The worker function will then make a selection from the clipping layer. This has to happen in the worker function because all parameters given to that function in a multiprocessing scenario need to be of a simple type that can be "pickled.Pickling data means converting it to a byte-stream which in the simplest terms means that the data is converted to a sequence of simple Python types (string, number etc.).  As feature classes are much more complicated than that containing spatial and non-spatial data, they cannot be readily converted to a simple type. That means feature classes cannot be "pickled" and any selections that might have been made in the calling function are not shared with the worker functions. Therefore, we need to think about creative ways of getting our data shared with our sub-processes. In this case, that means we’re not going to do the selection in the master module and pass the polygon to the worker module. Instead, we’re going to create a list of feature IDs that we want to process and we’ll pass an ID from that list as a parameter with each call of the worker function that can then do the selection with that ID on its own before performing the clipping operation. For this, the worker function selects the polygon matching the OID field parameter when creating a layer with MakeFeatureLayer_management() and uses this selection to clip the feature layer to be clipped. The results are saved in a shapefile including the OID in the file's name to ensure that the names are unique.

import os, sys
import arcpy

def worker(clipper, tobeclipped, field, oid): 
    """  
       This is the function that gets called and does the work of clipping the input feature class to one of the polygons from the clipper feature class. 
       Note that this function does not try to write to arcpy.AddMessage() as nothing is ever displayed.  If the clip succeeds then it returns TRUE else FALSE.  
    """
    try:   
        # Create a layer with only the polygon with ID oid. Each clipper layer needs a unique name, so we include oid in the layer name.
        query = '"' + field +'" = ' + str(oid)
        arcpy.MakeFeatureLayer_management(clipper, "clipper_" + str(oid), query) 
       
        # Do the clip. We include the oid in the name of the output feature class. 
        outFC = r"c:\489\output\clip_" + str(oid) + ".shp"
        arcpy.Clip_analysis(tobeclipped, "clipper_" + str(oid), outFC) 
        
        print("finished clipping:", str(oid)) 
        return True # everything went well so we return True
    except: 
        # Some error occurred so return False 
        print("error condition") 
        return False

Having covered the logic of the code, let's review the specific syntax used to make it all work. While you’re reading this, try visualizing how this code might run sequentially first – that is one polygon being used to clip the to-be-clipped feature class, then another polygon being used to clip the to-be-clipped feature class and so on (maybe through 4 or 5 iterations). Then once you have an understanding of how the code is running sequentially try to visualize how it might run in parallel with the worker function being called 4 times simultaneously and each worker performing its task independently of the other workers.

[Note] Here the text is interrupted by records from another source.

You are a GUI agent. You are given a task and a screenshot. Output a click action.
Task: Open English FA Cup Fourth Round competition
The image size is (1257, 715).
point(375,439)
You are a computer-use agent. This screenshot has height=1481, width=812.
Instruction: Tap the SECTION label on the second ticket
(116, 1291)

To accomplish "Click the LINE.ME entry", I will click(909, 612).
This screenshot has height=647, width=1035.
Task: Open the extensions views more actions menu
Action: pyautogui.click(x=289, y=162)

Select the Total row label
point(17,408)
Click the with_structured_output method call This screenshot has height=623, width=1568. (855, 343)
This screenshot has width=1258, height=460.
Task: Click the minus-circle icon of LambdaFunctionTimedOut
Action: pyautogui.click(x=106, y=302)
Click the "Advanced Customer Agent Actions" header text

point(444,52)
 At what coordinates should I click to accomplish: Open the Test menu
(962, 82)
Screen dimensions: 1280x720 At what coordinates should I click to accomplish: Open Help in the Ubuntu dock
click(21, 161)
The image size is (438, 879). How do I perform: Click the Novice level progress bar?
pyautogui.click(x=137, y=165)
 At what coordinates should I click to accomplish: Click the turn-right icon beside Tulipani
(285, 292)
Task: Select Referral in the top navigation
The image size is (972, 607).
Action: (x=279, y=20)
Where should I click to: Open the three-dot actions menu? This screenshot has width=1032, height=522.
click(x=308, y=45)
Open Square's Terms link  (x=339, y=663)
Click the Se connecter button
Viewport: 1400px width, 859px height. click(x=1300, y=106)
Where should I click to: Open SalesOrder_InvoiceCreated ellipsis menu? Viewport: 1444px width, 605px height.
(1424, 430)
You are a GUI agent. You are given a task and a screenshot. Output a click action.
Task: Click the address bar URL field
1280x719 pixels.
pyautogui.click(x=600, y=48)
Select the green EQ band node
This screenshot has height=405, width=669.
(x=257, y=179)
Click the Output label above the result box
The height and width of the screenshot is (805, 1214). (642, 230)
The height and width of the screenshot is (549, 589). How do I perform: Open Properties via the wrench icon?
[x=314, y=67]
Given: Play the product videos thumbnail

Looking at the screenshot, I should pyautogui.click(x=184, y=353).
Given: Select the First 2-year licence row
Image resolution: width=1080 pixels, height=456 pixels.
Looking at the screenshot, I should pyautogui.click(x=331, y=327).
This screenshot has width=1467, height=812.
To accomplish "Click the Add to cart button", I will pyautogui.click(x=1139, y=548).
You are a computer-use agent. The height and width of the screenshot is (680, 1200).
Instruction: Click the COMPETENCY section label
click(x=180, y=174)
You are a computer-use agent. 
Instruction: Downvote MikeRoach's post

We’ll start with exploring the syntax within the mp_handler(...) function.

The mp_handler(...) function begins by determining the name of the field that contains the unique IDs of the clipper feature class using the arcpy.Describe(...) function (line 36 and 37). The code then uses a Search Cursor to get a list of all of the object (feature) IDs from within the clipper polygon feature class (line 39 to 43). This gives us a list of IDs that we can pass to our worker function along with the other parameters. As a check, the length of that list is printed out (lines 45 and 46).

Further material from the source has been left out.